Commercials have always fascinated me.
I grew up in the print age, when TV was still in toddler steps and everything was bigger and better if you had the “next big thing”. Back in the olden days when cigarettes and alcohol ads were still shown in magazines and on TV. When the Marlboro Man single-handedly herded 5,000 head into town and lit up to celebrate.
I still don’t know what he did if he ran out of smokes on the range.
When “Mad Men” went off the air, I was happy to watch seasons of episodes on the internet. OH! It was delightful–the luxurious sets, the crazy campaigns, the hours spent thinking about the “next big thing” ads on the
office sofa after the 3 martini lunch. Super chauvinist but reflective of the times, the ads changed as the times did.
Now, I will never be able to think of the “I’d Like to Buy the World a Coke” song without seeing Don Draper, complete in zen position and Nehru jacket,
sitting peacefully on that hill. I firmly believe that Old Fashioned’s have made a comeback surge because of the this show, but that’s another story.
As someone who was paid for writing ads, I probably pay more attention to details of the commercials than the average person.

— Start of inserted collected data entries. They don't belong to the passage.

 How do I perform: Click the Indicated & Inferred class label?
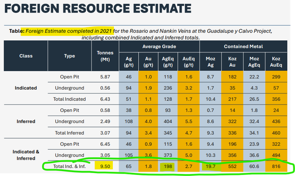(x=26, y=154)
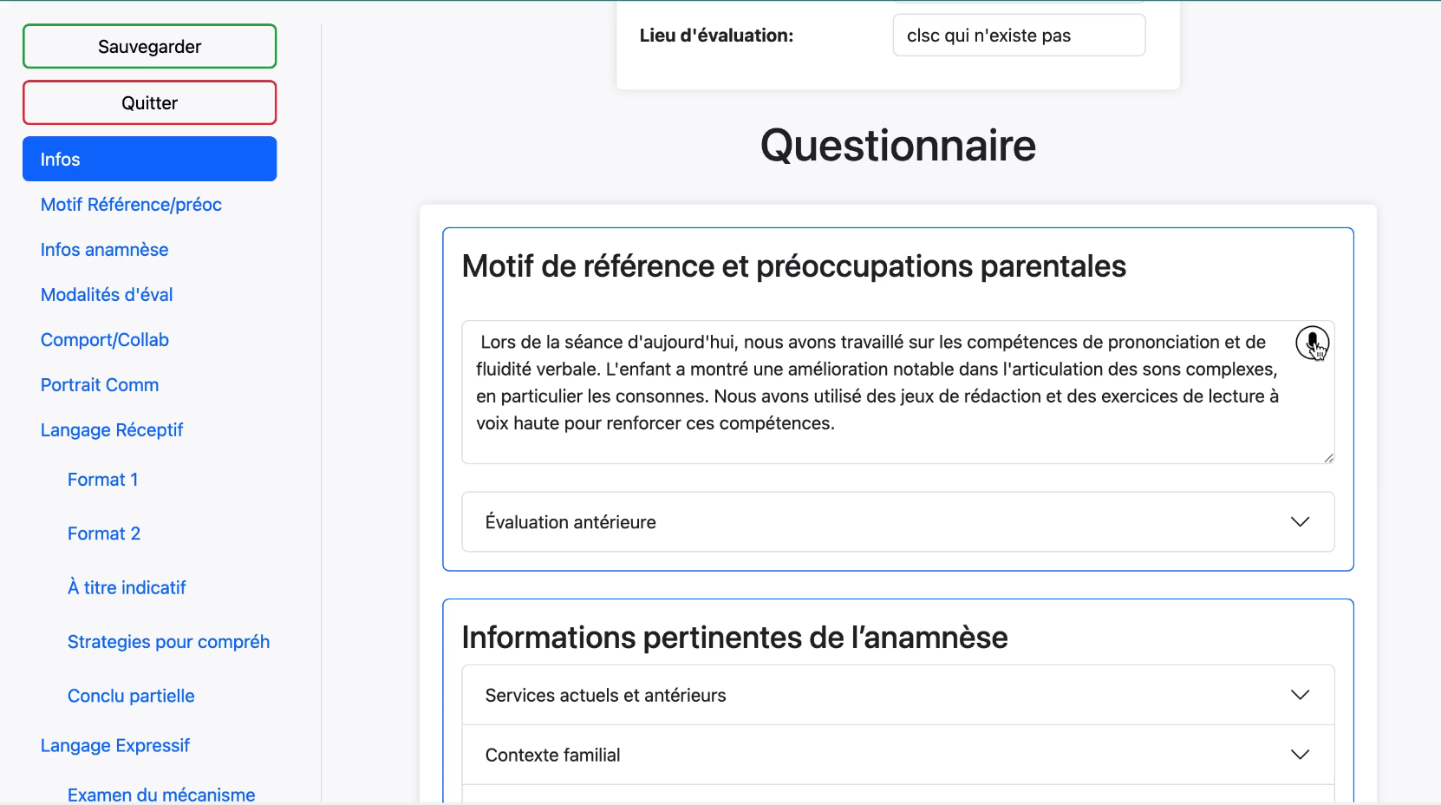Open the Infos anamnèse section link
Image resolution: width=1441 pixels, height=805 pixels.
(104, 250)
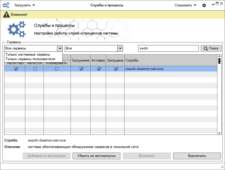Click the large gears logo in header
The width and height of the screenshot is (225, 170).
point(16,30)
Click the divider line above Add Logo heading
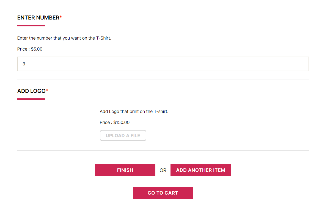The image size is (330, 205). pyautogui.click(x=163, y=79)
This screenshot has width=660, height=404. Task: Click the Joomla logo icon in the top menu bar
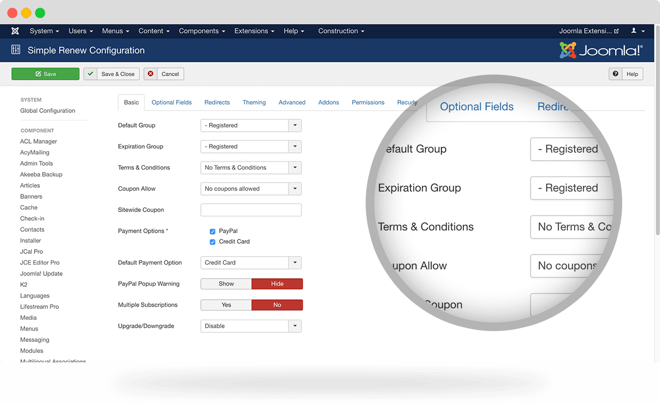pos(15,31)
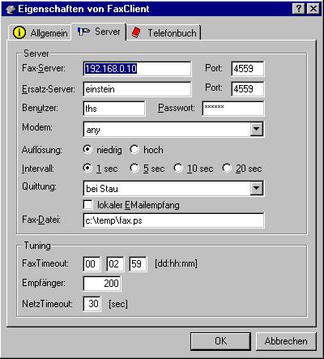Click the Fax-Server address field
The height and width of the screenshot is (359, 324).
[x=137, y=69]
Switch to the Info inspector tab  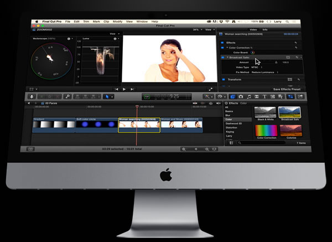264,29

At least the first time around… I look for things big and small and pay attention to what’s before and after a spot. That piece used to be called “traffic” and at the radio station I worked at it was a big deal if there were two commercials in a row for different car dealers. I see that once in a while now and wonder if they have to give a credit or if it’s just the crazy feed from national vs. local cable.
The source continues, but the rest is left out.